Archive for February 2nd, 2012

February, the Silas Marner of Months

Thirty days hath September
April, June, and November.
All the rest have thirty-one
Except for February, which is endless.

Yes, I borrowed that from Charley McDowell, a Washington columnist of my youth.  But then, so did Tom Silvestri, by way of Ray McAllister, where I found McDowell’s Greatest February Hits.  He found 10 of them.  All we need is about 275 more, and we could market a nice February desk calendar. It might be possible, since the University of Virginia has his papers, and there’s a heading, “Columns – February, Seasons, Holidays.” Since he reprinted them from the old Washington Daily News Richmond Times-Dispatch archives, without fear of SOPA, PIPA, or Righthaven, so do I.  Consider this the Name of the Rose of blog posts.
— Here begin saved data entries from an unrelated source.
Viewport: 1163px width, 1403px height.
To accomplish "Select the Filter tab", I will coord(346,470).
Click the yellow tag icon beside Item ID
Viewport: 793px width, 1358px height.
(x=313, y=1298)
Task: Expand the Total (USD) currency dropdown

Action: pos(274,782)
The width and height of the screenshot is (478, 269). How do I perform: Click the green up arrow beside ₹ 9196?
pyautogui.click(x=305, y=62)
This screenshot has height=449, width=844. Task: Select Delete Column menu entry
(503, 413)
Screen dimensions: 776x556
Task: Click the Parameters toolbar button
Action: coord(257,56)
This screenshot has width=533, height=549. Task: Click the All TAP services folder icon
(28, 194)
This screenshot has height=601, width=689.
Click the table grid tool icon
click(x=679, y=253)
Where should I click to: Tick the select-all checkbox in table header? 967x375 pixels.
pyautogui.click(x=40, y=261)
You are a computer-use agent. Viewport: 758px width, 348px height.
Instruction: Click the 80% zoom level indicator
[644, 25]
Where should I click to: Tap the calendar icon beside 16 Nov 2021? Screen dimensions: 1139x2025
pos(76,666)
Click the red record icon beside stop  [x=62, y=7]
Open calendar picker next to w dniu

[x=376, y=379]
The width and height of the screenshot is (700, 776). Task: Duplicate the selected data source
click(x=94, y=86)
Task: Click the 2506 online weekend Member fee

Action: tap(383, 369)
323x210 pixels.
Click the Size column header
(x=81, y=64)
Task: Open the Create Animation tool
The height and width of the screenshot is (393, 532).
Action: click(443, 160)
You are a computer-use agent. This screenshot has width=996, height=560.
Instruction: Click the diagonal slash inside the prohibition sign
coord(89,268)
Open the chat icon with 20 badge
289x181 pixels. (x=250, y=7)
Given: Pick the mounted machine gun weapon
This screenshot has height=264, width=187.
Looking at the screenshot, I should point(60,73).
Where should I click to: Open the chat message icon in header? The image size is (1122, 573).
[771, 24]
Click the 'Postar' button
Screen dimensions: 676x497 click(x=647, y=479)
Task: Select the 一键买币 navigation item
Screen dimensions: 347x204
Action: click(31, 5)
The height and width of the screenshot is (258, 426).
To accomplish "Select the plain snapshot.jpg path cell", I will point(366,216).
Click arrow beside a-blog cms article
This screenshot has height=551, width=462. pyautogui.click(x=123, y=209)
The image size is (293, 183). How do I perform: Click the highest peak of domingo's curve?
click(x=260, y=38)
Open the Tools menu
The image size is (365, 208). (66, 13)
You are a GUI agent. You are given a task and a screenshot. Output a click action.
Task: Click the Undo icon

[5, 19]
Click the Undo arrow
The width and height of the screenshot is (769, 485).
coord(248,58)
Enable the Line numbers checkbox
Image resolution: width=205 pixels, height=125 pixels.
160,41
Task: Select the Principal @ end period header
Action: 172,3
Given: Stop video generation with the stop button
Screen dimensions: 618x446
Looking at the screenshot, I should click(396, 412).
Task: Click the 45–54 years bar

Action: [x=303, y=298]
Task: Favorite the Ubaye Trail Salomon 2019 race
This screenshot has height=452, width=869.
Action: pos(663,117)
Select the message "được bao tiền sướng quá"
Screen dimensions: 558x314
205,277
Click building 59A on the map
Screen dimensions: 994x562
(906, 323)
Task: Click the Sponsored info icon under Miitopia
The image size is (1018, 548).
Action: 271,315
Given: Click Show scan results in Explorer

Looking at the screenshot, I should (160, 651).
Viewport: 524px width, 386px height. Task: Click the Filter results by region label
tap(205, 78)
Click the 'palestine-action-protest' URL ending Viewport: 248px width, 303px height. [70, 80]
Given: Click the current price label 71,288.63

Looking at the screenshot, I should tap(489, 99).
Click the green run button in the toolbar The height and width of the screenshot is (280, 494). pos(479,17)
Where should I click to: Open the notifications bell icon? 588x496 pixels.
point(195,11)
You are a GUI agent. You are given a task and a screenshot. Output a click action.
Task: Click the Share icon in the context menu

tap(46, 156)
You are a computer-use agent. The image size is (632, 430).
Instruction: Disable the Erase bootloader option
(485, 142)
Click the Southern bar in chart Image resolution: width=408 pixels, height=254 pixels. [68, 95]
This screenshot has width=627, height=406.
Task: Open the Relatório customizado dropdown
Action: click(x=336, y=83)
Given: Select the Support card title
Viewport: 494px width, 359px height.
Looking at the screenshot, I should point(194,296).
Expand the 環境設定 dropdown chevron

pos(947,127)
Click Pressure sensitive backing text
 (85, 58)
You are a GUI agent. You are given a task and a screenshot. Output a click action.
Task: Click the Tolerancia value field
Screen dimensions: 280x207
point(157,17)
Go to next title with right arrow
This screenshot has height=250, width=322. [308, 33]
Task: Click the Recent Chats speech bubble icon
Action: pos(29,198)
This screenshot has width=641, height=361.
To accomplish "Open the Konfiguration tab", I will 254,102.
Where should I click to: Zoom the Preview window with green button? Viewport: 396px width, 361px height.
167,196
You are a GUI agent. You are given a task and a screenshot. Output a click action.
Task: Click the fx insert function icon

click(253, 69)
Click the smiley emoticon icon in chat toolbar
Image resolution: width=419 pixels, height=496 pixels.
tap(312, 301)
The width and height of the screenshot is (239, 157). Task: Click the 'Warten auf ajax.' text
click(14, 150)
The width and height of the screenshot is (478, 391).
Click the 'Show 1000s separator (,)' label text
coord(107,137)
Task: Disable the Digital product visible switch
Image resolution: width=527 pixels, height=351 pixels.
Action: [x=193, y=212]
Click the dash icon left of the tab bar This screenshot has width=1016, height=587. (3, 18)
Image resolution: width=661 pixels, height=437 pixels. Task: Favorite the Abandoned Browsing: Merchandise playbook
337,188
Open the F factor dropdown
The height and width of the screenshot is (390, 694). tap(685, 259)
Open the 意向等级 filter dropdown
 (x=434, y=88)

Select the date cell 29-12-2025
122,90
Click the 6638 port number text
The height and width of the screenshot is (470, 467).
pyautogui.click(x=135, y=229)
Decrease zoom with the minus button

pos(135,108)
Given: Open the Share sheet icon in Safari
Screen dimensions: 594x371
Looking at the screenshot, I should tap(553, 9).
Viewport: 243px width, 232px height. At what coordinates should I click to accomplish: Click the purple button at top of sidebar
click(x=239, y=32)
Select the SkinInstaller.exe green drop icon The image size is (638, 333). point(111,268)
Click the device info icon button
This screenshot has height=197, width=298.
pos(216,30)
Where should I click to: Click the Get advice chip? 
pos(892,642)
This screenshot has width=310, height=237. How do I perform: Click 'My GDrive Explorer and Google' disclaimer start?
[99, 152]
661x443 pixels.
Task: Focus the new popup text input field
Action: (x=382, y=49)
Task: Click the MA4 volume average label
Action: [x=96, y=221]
•”February is set apart from other months by the outrages it perpetuates, including its fraudulent pretense to brevity.”

•”February dissolves hope like its rain dissolves taxis.” (A Washington perspective.)

•”We know the trickery of this month. Over the centuries it has become famous for its pretense to brevity on the calendar. In reality February is distinguished for weather that balefully stretches time, a month as long as the War of the Austrian Succession, a month of Mondays, an addled sequence of snow, sleet, rain, freezing fog, floods, mud, drizzles, sudden gales of old oak leaves, trash, parking tickets, forgotten Christmas bills, and expensive prescriptions. Yes, we have come to know that a glimmer of sunshine in February is just stage lighting for the entrance of furies.”

•”The only thing that goes fast in February is the occasional misapprehension that things are getting better.”

•”Not that anyone would by fooled by February once he got used to the pace and mood of it. It is . . . less exhilarating than the flu. It is the Silas Marner of months. . . . It is 28 Sunday afternoons in Philadelphia, except leap year, when it is 29.”

•”There is nothing short about February but the temper of man. February is when the battery quits, the snow shovel breaks on the ice, the glove is lost, the galosh is ripped, the milk freezes, the dessert doesn’t jell, the cat and the paranoid furnace run amok.”

•”There is enough of February left to do us in. But February also is capable of a joke in which it undermines our sanity by never getting notably unpleasant. To February, the greenhouse effect, global warming, is a thousand laughs.”

•”Whatever we don’t know, surely, we have learned not to look to February to make us feel better about anything.”

•”February has the birthdays of Abraham Lincoln and George Washington in it, but actually everyone in the world gets at least a year older in the course of February.”

•”What interests me about February was how long it seemed, how bleak and relentless, how humorless and, at the same time, how full of mockery for optimists and for groundhogs who thought they had seen a signal of better times.”